05/05/2026 | Alejandra Hancco
El Poder Judicial determinó la responsabilidad civil del colegio Lord Byron de Arequipa por no activar los protocolos obligatorios frente a un caso de abuso sexual contra una estudiante de 13 años. La sentencia establece que la institución incumplió su deber de protección al no intervenir ni reportar el hecho conforme a la normativa educativa vigente.
La resolución, emitida por la Cuarta Sala Penal de la Corte Superior de Justicia de Arequipa, concluye que el plantel no registró el caso en el Sistema Especializado en Reporte de Casos sobre Violencia Escolar (SíseVe), requisito obligatorio para todas las instituciones educativas. Esta omisión impidió activar de forma inmediata las rutas de atención y protección para la víctima.

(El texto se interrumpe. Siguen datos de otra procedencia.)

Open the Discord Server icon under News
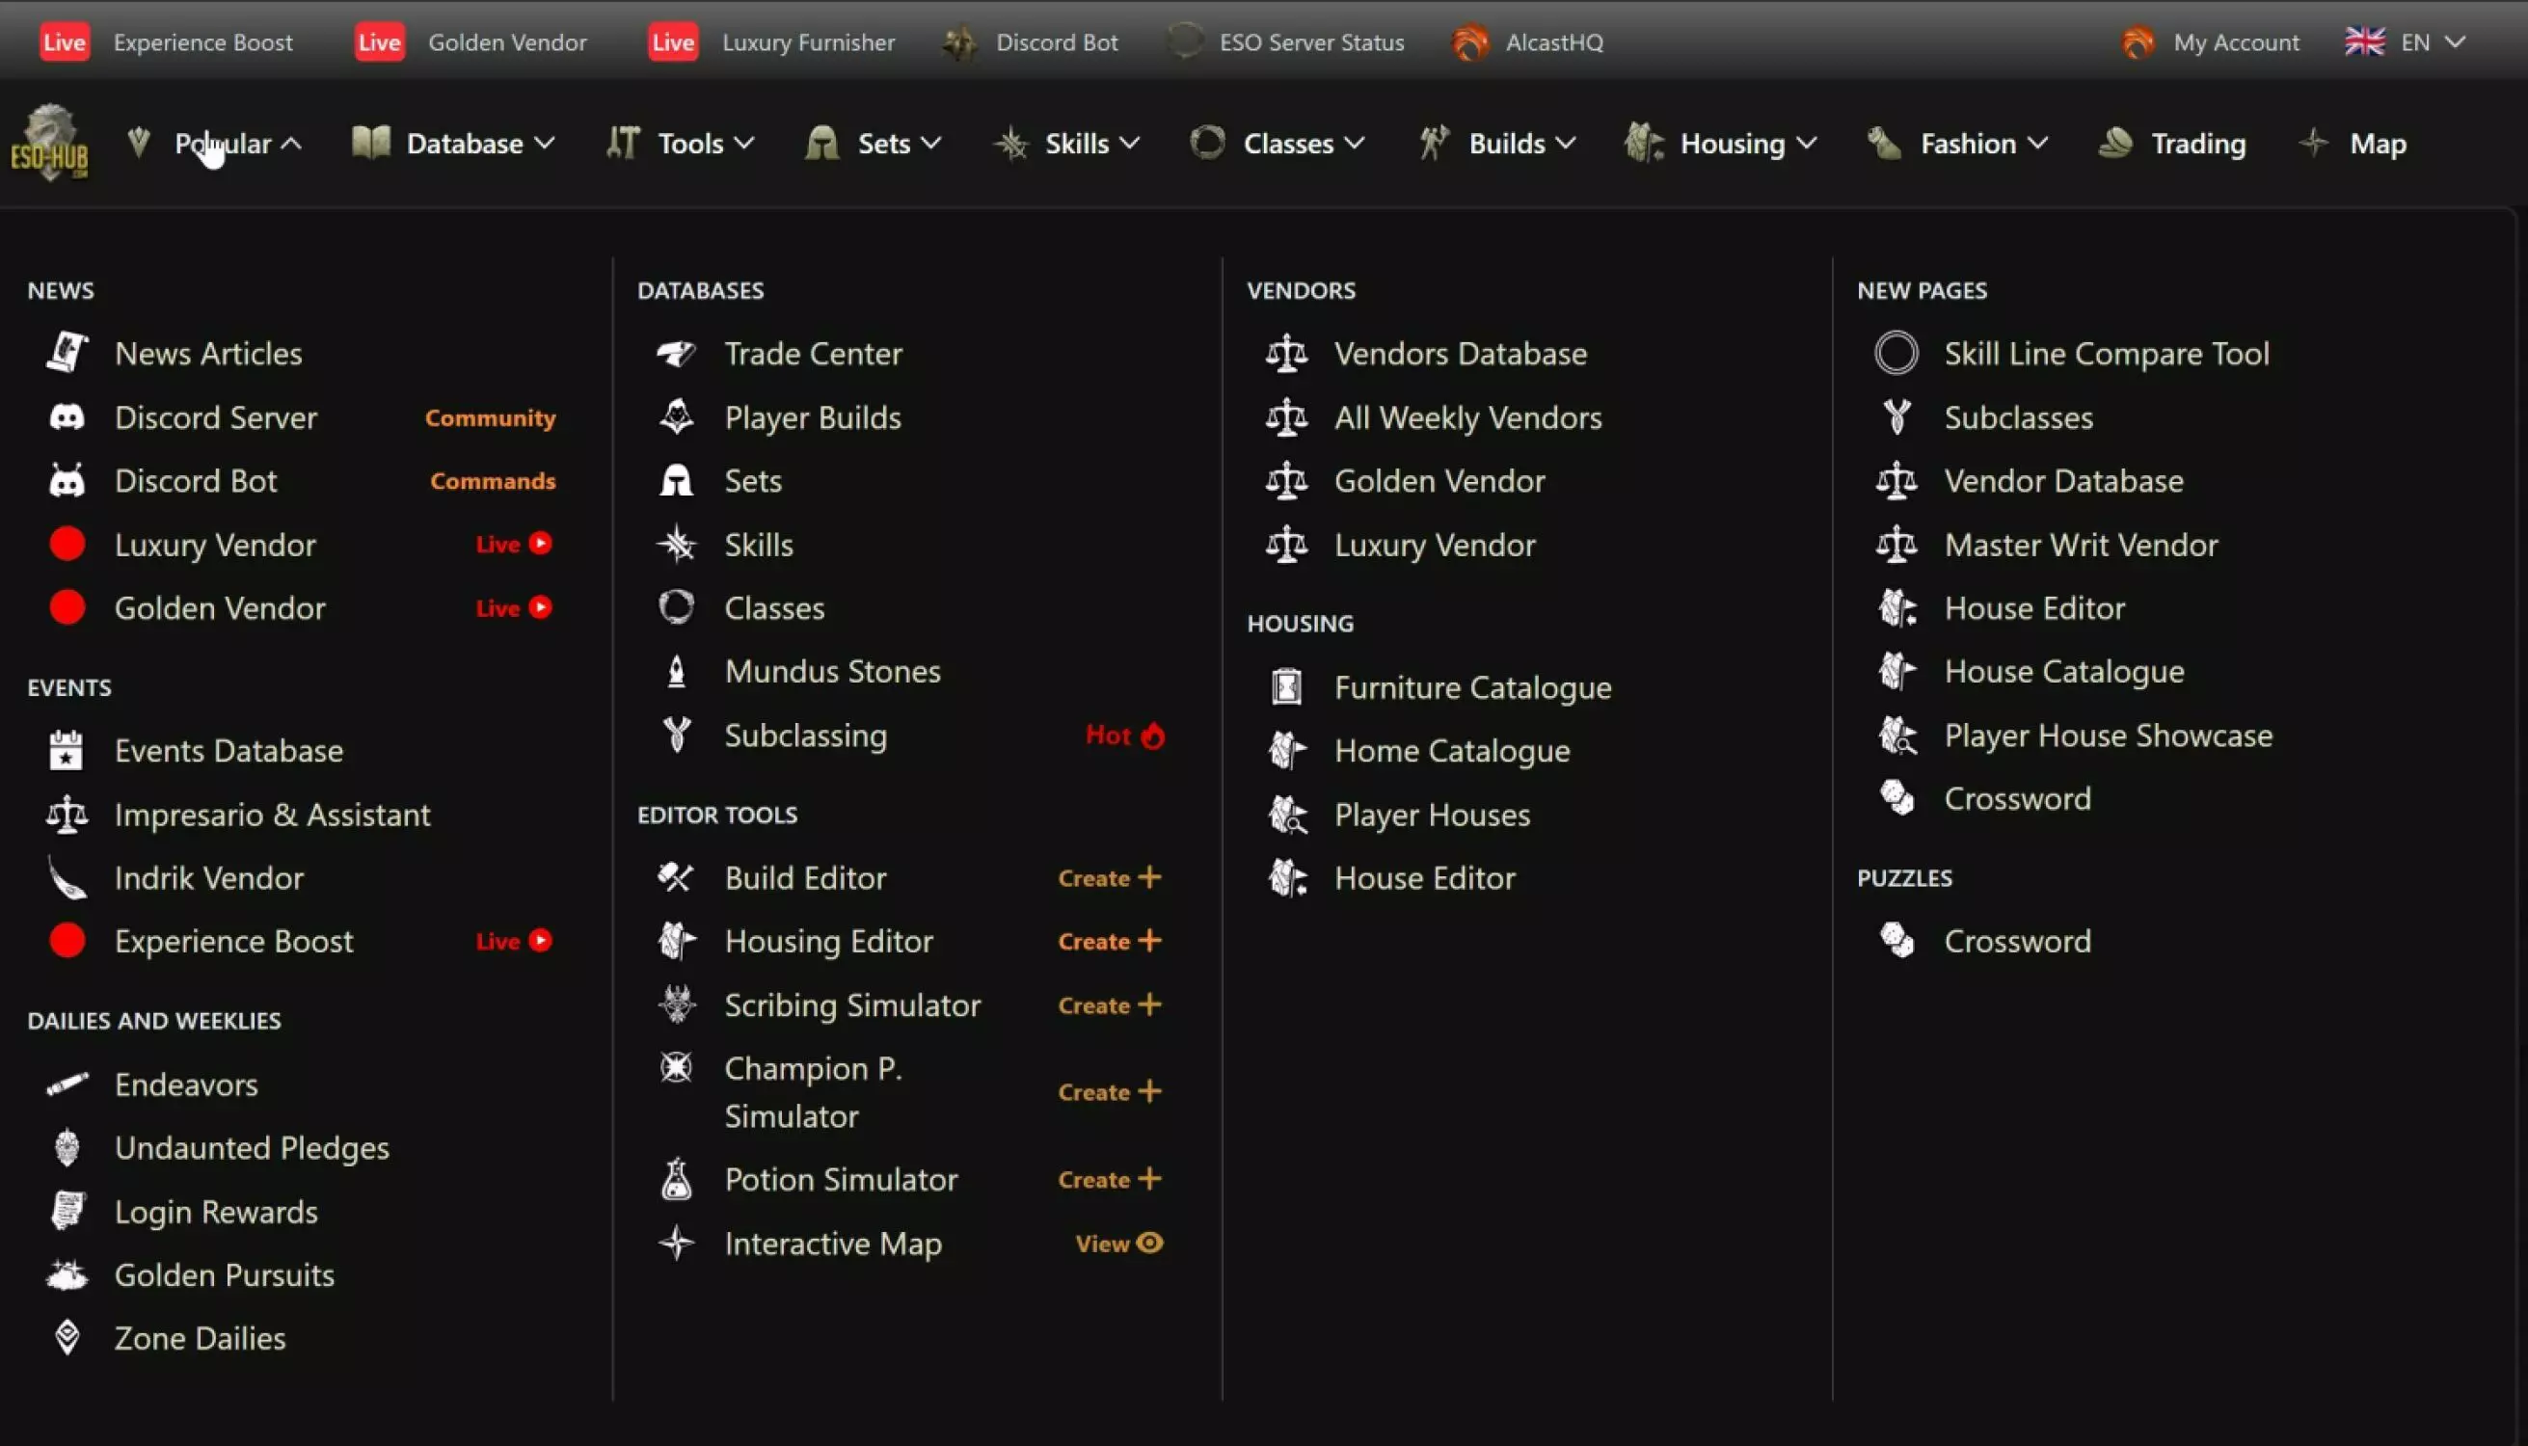Screen dimensions: 2528x1446 click(67, 417)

En el ámbito administrativo, la titular de la Gerencia Regional de Educación de Arequipa, Cecilia Jarita Padilla, advirtió que esta falta es considerada grave y confirmó que el proceso en curso podría derivar en el cierre temporal o definitivo del colegio. La investigación se encuentra a cargo de la UGEL Arequipa Norte.
La defensa de la víctima, representada por los abogados James Delgado y Alejandro Rospigliosi, sostuvo que el caso no es un hecho aislado, sino parte de un patrón de omisiones dentro de la institución. “No se puede normalizar lo que es anormal”, afirmó Rospigliosi, al recordar otro episodio en el que un menor fue asfixiado hasta perder el conocimiento dentro del colegio sin que se activaran los protocolos de emergencia. “Los protocolos no son papel mojado en tinta, tienen que activarse”, enfatizó.

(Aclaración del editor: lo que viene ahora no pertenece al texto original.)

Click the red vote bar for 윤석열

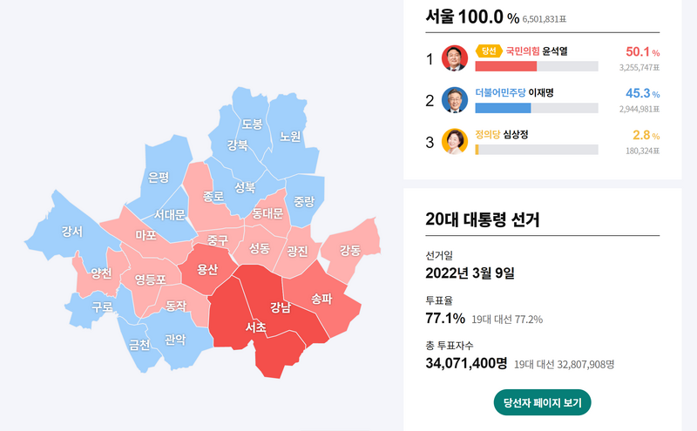pos(505,66)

En paralelo, la promotora del colegio, Lidia Medina, enfrenta una investigación preparatoria en la Fiscalía de Derechos Humanos por presuntos casos de discriminación y vulneración de derechos de menores. Según la defensa, la institución acumula múltiples denuncias y sanciones administrativas, principalmente impuestas por Indecopi, sin que estas hayan generado cambios sustanciales en su funcionamiento. En ese contexto, el abogado Alejandro Rospigliosi fue enfático al cuestionar su permanencia en el cargo: “Es momento que este peligro público dé un paso al costado”.
Uno de los puntos más cuestionados es el presunto uso de una figura legal para reducir el impacto de las multas. De acuerdo con lo señalado por la defensa, instituciones educativas con ingresos millonarios se registran como micro y pequeñas empresas, lo que les permite afrontar sanciones mínimas. “Se trata de un fraude a la ley”, advirtió Rospigliosi, quien también exhortó a Indecopi a actuar con mayor celeridad en Arequipa.

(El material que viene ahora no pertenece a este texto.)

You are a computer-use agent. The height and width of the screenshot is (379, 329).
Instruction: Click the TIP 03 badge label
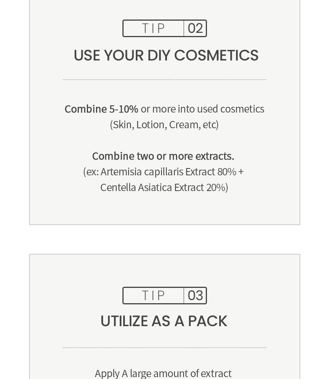165,296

El caso también involucra al exdocente Raúl Jhon Lozano Bedoya, señalado como autor de la agresión, quien actualmente se encuentra prófugo. En conjunto, el proceso no solo establece responsabilidades, sino que vuelve a poner en el ojo público la capacidad de las instituciones educativas para garantizar entornos seguros y la efectividad de las sanciones frente a la violencia contra menores.